With female public figures such as Kim Cattrall, Tilda Swinton and Madonna being celebrated rather than denigrated for taking in toyboy lovers and given the huge popularity of costume dramas in recent decades, it's not difficult to imagine why an adaptation of Colette's 1920 and 1926 novellas was an attractive prospect for director Stephen Frears and writer Christopher Hampton. The Chéri novellas by Colette (1873-1954) detail the romantic entanglement of the 49 year-old Léa de Lonval (Michelle Pfeifer) with Fred 'Chéri' Peloux (Rupert Friend), who is 24 years her junior.

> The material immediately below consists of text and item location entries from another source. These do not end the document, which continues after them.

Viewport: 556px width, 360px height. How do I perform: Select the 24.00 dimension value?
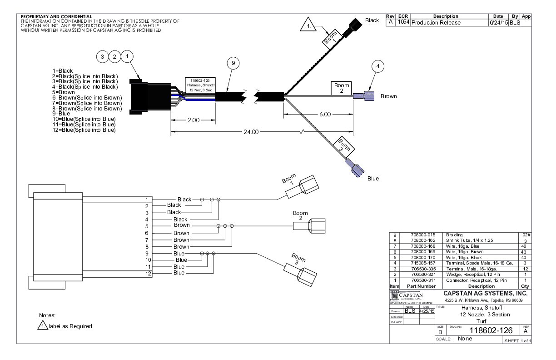click(249, 132)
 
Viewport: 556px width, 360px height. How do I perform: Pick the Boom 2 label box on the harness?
click(342, 88)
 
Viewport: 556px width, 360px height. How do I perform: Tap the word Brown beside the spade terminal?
click(389, 96)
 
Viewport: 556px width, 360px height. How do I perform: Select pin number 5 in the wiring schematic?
click(147, 226)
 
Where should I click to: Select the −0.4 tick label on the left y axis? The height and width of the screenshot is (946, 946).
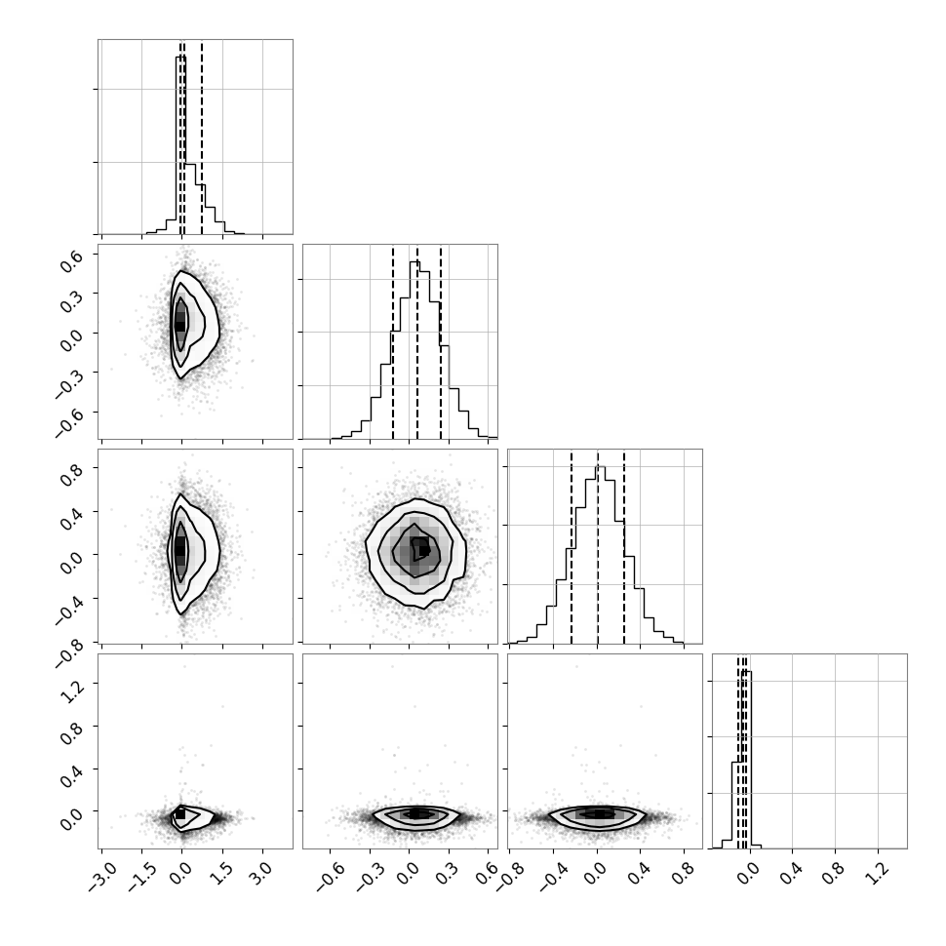pyautogui.click(x=69, y=609)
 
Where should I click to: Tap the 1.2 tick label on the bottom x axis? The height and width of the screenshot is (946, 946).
pyautogui.click(x=878, y=873)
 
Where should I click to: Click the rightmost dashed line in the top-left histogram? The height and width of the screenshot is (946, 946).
pyautogui.click(x=202, y=137)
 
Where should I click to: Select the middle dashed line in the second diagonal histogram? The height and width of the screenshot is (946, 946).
pyautogui.click(x=416, y=341)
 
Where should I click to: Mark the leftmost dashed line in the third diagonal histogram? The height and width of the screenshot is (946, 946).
pyautogui.click(x=572, y=546)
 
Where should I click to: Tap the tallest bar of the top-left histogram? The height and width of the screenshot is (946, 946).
pyautogui.click(x=180, y=144)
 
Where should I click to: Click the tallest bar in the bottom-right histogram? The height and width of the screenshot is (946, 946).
pyautogui.click(x=746, y=760)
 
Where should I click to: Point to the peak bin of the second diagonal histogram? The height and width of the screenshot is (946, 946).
pyautogui.click(x=414, y=350)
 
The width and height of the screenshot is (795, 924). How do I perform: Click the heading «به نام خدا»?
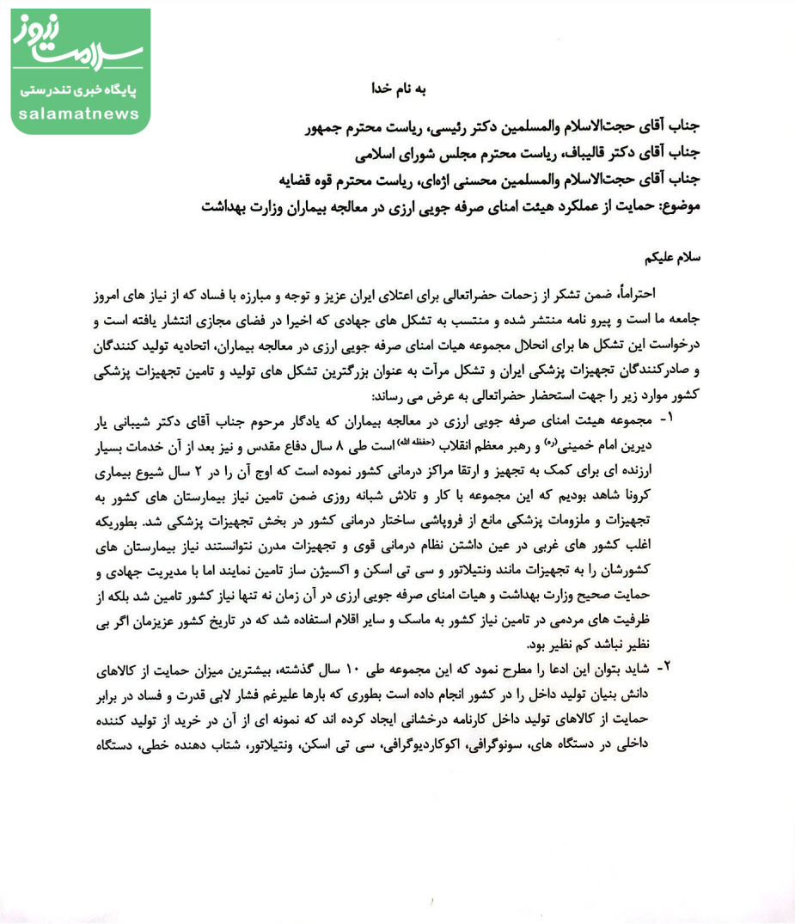tap(396, 89)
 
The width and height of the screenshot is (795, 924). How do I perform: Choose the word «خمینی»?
tap(582, 447)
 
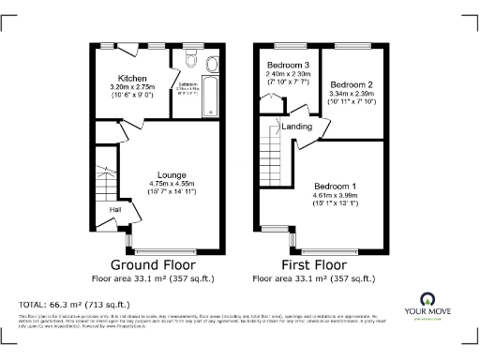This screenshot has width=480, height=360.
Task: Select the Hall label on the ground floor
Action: click(114, 210)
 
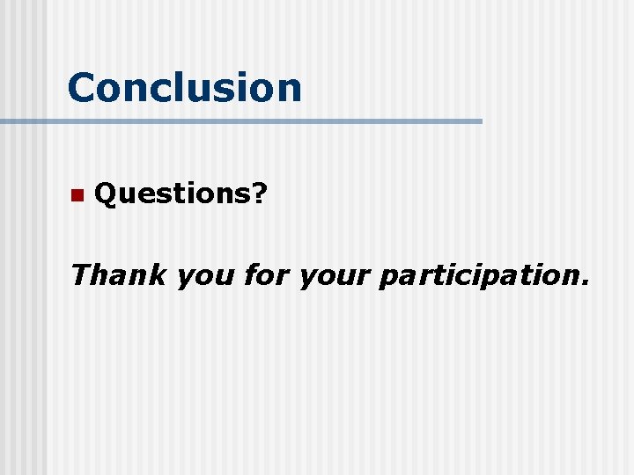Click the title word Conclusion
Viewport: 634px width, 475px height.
point(184,87)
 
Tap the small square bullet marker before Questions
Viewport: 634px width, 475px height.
point(76,194)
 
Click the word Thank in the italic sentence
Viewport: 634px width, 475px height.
point(118,274)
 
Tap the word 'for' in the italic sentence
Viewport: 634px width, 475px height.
point(266,274)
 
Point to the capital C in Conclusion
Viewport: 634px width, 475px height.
point(83,87)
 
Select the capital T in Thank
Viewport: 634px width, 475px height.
point(82,274)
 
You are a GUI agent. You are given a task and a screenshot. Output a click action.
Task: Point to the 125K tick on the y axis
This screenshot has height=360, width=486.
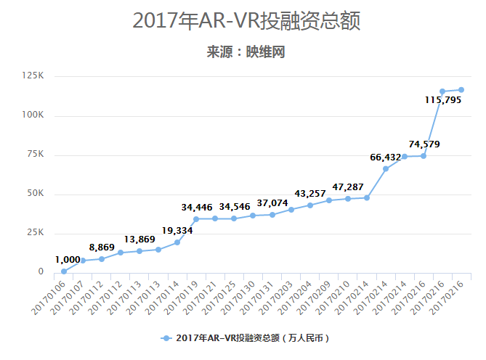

But Frears' version of Chéri is underwhelming. The camera seems more obsessed with the faces of Pfeifer and Friend than preoccupied with character or narrative development. The script is unconvincing at key moments: you don't believe that the decadent and petulent Chéri would actually buckle to maternal pressure to produce grandchildren at all. Nor that he would so suddenly be prepared to marry the anodyne Edmee (Felicity Jones) after a passionate, semi-Oedipal affair with the far more experienced Léa. Rupert Friend (The Young Victoria, Pride and Prejudice) is good on the arrogant petulence but acts here with the same kind of restrained feeling as his girlfriend Keira Knightley, which prevents serious emotional and sympathetic involvement of the audience with the characters they are endeavouring to embody. Felicity Jones (Northanger Abbey, Brideshead Revisited) has a tendency to act self-consciously (I felt conscious that she is acting rather than *being* the character) and it feels as though Pfeifer is going through the motions a bit here, perhaps a little bored or underchallenged in this environment. The Kathy Bates figure (she plays Chéri's mother) is more of a caricature than a character, as is true of some of the side characters, which is partly a fault of the script.
Costume dramas have become progressively less challenging and more homogenous and commercial since their heyday in the 1980s and mid-1990s when the 11-episode epic of Brideshead Revisited hit the TV screens (1981), the Pride & Prejudice miniseries starring Colin Firth and Jennifer Ehle aired (1995) and Carrington - directed by Chéri writer Christopher Hampton - debuted (1995). Nowadays dramas of the same genre try more often than not to seduce you more simply: through visual charms, an easily digestible romantic narrative, and diverse anachronisms (e.g. muscular bodies that can only be so sculpted by time spent lifting machine weights in a fitness studio). Keen to repay the multi-million pound investment that studios have put into such pictures and to find commercial success, directors know that audiences are receptive to accessibility and digestibility of this kind, but they will always leave some people in the audience, who might be hoping for a return to the golden days of period drama, wanting something more.